The Mystery of the Missing Satellites
Physicists are using computer code to better understand galaxy formation
A lot has changed since the days when physicists made their calculations by hand on giant chalkboards. As a joint postdoctoral fellow at Caltech and Carnegie Observatories in Pasadena, California, physicist Andrew Wetzel ’05 recently helped solve a decades-old mystery of astrophysics using computer simulations written mostly on his laptop.
“We’re going to a different level of theoretical modeling to try to understand the very complex processes that govern how galaxies form,” Wetzel says. “We’re now taking a different approach of using large-scale computer simulations to model those processes.”
The “missing satellites” problem developed when scientists were unable to reconcile their predictions of dwarf galaxies with the ones they could actually observe by looking around the Milky Way. “Previous models predicted there should be thousands of dwarf galaxies,” says Wetzel. “In reality, we currently only observe around 40.” That meant that either there was a problem with the modelling or there was something else going on related to dark matter that the researchers would have to figure out.
“We ran the highest-resolution, most detailed numerical simulation of a galaxy like our own Milky Way,” says Wetzel. “Most excitingly, this simulation forms a population of low-mass dwarf galaxies that agrees with the satellite dwarf galaxies that are observed around the Milky Way. Our simulation is the clearest theoretical demonstration to date that we can understand the formation of these dwarf galaxies, and make predictions that agree well with a wide variety of observations, by properly modeling the physics of star formation and stellar feedback in such simulations.”

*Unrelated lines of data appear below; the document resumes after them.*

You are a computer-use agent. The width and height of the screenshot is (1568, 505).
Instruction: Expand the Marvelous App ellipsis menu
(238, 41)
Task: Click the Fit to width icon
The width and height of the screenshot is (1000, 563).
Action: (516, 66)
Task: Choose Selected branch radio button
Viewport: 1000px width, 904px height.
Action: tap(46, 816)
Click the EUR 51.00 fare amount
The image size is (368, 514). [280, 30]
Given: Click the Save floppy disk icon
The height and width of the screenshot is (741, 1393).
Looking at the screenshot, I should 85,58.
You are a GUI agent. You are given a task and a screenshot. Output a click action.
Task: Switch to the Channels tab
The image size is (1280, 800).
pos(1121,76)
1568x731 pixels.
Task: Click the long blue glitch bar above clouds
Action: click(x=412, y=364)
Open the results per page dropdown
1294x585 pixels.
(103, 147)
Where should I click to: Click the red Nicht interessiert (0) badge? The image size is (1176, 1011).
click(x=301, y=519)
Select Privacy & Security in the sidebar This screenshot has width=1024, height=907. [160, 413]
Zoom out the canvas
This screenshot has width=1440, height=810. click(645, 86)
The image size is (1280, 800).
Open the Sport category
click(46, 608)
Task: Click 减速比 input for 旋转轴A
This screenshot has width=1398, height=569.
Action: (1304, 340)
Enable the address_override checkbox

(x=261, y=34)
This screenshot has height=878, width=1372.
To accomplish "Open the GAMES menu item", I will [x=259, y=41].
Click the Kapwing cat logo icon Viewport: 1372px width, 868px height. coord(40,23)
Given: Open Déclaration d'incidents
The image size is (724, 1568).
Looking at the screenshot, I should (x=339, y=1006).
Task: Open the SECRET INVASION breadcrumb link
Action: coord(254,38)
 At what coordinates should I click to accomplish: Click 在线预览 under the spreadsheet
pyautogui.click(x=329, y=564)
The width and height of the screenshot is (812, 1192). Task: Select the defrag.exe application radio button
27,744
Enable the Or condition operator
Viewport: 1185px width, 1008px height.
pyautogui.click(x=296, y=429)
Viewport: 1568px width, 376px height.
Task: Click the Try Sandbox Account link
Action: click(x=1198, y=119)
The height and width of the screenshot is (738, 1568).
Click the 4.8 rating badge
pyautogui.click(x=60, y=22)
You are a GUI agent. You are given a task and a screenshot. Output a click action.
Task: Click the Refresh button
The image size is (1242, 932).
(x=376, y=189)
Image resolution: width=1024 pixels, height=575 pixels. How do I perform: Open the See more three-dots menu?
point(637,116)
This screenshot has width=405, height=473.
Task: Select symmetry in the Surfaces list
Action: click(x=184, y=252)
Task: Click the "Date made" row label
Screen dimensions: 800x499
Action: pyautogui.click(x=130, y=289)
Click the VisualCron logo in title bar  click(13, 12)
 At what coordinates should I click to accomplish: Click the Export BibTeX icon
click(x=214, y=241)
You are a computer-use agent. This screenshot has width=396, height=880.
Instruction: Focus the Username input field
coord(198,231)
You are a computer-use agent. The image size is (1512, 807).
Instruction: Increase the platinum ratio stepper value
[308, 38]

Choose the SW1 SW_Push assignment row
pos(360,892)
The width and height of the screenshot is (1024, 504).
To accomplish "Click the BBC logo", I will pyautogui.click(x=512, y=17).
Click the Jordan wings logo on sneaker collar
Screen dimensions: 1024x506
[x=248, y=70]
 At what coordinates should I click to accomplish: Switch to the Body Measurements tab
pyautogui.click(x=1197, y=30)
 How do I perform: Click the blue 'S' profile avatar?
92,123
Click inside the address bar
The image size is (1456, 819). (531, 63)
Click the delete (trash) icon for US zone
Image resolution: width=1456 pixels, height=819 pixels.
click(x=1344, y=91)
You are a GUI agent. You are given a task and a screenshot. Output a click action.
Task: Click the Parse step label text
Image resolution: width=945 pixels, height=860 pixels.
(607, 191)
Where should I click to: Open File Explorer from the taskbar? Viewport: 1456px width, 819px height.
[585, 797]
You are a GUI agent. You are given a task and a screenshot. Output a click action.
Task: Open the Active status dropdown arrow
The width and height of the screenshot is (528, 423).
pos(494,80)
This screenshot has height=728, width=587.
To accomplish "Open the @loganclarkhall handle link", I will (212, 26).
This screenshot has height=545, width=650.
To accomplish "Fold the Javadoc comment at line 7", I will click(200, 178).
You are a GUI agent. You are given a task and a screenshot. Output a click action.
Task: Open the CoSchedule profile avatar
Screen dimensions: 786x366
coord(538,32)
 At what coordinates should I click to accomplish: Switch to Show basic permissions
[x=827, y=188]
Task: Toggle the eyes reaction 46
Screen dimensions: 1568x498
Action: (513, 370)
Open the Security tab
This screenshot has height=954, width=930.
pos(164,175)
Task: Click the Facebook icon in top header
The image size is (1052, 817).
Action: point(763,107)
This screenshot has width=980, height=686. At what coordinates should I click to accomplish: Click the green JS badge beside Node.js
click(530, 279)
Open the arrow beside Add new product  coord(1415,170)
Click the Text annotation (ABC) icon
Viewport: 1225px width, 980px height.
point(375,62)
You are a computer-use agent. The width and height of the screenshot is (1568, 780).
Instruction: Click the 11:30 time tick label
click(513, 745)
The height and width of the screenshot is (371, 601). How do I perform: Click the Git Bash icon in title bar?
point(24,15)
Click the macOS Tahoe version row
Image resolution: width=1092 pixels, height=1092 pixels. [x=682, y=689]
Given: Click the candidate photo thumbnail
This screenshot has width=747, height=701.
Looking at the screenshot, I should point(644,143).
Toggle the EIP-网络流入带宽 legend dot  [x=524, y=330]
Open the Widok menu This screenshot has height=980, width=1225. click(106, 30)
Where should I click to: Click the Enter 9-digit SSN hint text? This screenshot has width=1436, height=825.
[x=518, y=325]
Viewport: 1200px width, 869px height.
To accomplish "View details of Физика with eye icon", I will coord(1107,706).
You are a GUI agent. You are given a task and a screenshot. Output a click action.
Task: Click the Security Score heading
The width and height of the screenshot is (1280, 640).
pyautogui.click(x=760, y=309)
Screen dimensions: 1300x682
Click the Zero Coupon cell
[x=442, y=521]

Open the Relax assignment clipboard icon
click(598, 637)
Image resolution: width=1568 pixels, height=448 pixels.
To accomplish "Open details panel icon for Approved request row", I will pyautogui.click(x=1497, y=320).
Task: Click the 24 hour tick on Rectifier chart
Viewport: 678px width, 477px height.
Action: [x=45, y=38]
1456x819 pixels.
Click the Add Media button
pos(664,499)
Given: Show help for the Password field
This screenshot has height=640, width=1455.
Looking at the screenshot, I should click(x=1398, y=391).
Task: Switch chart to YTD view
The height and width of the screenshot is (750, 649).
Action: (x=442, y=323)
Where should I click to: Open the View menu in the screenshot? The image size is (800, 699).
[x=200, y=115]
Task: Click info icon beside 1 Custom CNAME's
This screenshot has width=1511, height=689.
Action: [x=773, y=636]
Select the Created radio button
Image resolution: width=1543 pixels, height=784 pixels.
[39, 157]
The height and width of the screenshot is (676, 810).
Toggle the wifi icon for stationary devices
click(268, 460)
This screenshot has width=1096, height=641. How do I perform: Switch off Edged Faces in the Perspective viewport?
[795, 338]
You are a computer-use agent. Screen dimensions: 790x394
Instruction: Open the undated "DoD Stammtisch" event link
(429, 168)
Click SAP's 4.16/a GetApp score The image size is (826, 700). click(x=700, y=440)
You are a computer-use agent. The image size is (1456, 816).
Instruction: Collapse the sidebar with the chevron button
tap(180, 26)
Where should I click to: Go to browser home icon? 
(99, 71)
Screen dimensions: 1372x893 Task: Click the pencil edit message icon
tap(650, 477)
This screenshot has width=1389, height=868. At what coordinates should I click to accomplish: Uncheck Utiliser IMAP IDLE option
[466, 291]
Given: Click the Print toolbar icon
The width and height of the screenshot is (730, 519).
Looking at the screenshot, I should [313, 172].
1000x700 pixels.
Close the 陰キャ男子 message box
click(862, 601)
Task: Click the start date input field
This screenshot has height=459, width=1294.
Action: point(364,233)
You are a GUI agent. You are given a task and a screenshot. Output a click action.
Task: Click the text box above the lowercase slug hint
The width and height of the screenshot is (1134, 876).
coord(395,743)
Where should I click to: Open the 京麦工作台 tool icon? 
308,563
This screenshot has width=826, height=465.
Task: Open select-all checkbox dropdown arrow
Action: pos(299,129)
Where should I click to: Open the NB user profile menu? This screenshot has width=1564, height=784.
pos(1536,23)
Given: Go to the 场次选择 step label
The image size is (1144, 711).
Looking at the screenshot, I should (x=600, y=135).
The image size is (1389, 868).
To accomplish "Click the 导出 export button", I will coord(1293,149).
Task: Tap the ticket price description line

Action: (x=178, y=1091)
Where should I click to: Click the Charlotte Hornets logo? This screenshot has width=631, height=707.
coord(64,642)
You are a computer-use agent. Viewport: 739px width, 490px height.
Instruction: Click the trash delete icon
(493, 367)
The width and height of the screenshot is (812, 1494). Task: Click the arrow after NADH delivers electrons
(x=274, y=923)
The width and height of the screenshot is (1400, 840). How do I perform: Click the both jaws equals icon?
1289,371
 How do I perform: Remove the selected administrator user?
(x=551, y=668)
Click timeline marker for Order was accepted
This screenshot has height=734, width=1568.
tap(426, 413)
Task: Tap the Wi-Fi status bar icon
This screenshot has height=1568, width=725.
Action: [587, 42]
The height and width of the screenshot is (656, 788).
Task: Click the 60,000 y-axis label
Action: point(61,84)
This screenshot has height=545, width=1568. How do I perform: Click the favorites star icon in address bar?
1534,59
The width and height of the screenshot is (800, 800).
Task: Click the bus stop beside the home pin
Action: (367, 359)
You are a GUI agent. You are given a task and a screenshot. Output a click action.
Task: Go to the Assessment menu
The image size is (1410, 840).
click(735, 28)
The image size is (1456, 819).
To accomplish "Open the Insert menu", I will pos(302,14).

Using the basic laws of physics—what’s already known about gravity, matter, particle interaction and so on—Wetzel and his collaborators built a program that starts with the conditions of the universe just after the Big Bang and evolves it forward using these physics across 14 billion years. Once the code is written, the simulations are run on national supercomputers (supported by NASA and the NSF) in places like Texas or Silicon Valley. The supercomputers comprise thousands of individual computers connected to each other and running in unison to power the simulations. Even with that much computational power, the simulations can take anywhere from a month to a year to complete.
Wetzel and his colleagues knew that something must have been overlooked in previous calculations, resulting in the prediction of too many dwarf galaxies. “We suspected that the effects of stellar evolution, especially explosive supernova events, might be important in regulating the number of luminous satellite dwarf galaxies,” he says. Supernovae, the explosion of dying stars within the dwarf galaxies, hadn’t been taken into account in earlier calculations. The new simulations show that when stars within the dwarf galaxies exploded, they gave off so much energy that the galaxies self-destructed. “Many that fell into and orbited the Milky Way orbit were torn apart,” Wetzel explains. “We worked on better theoretical models for these processes, including pushing our simulations to even higher resolution so we could resolve the relevant physical scales accordingly. When we then ran the simulations with these updated models, the number of dwarf galaxies that emerged was consistent with what observers measure around the Milky Way.”
With a few months left before he leaves Pasadena to take on a new position as professor of physics at University of California, Davis, Wetzel continues to work on even more sophisticated and more detailed simulations, modeling the “stellar halo,” the diffuse cloud of stars visible around the Milky Way, to look at dwarf galaxies “so faint that we do not yet have a complete observational census of how many exist around the Milky Way” he says. “With this next simulation, we can start to predict how many there should be for observers to find.”
Seeing Stars
Wetzel’s simulated Milky Way galaxy images look strikingly realistic compared to satellite photographs of the real thing. Loading one of his models on his laptop, Wetzel explains, “This simulation begins pretty soon after the birth of the universe, almost 14 billion years ago.” Unfolding on the screen is a mesmerizing cosmic dance: Against the dark background of space, pockets of matter are seen growing in size, merging with each other and pulling apart. At first the images splash together like drops of water colliding in midair. Slowly, the Milky Way galaxy begins to take shape, spinning clockwise and growing in size as more matter collides into it. The galaxy continues to spin and change—clusters of young stars glow an opalescent blue, clouds of dust appear rusty red—until the simulation arrives at the present day.